Horsehair worms are 1 to 3 mm (0.04 to 0.12 in) in diameter and up to 1 m (3.3 ft) long. There are two classes of horsehair worms. The first, known as nectonemes, live within the bodies of crabs and their relatives. The adults are planktonic, drifting in the currents of the open ocean. The body has two rows of bristles down each side, which aid in buoyancy. Nectonemes have only one gonad, or sex organ. The second class of horsehair worms is made up of the gordian worms, so named because they appear to tie themselves in knots, much like the complex Gordian knot of Greek mythology. The larvae parasitize leeches and arthropods such as grasshoppers, crickets, beetles, millipedes, and centipedes. The adults occur worldwide in freshwater or moist terrestrial habitats. Gordian worms possess a pair of gonads.
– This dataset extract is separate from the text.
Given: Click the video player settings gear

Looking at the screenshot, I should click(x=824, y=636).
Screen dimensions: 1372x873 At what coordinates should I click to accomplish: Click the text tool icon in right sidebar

The body of the adult horsehair worm is covered by a relatively thick outer cuticle, or skinlike covering. Underlying the cuticle is a layer of longitudinal muscle running the length of the body. The horsehair worm has no circular muscle, and thus its movement is limited to lashing and curling. The digestive system is simple, even in the free-living adults. There are no excretory, circulatory, or respiratory organs. The larvae probably take up nutrients directly through the body wall during the parasitic phase. Feeding has not been observed in the adults, and most have no mouth, but they grow considerably after they leave the host at the end of the larval stage. It is therefore likely that they do feed by some means. The nervous system consists of a nerve bundle at the head end and a nerve cord running down length of the body. Around the head of some species is a ring of pigmented tissue that may be light-sensitive, but horsehair worms have no eyes. The outer layer of the cuticle is often covered with bumps, some of which may detect touch and some of which produce a lubricant.

Scientific classification: Horsehair worms make up the phylum Nematomorpha. The nectonemes make up the class Nectonematoidea, which has only one genus, Nectonema. The gordians make up the class Gordioidea.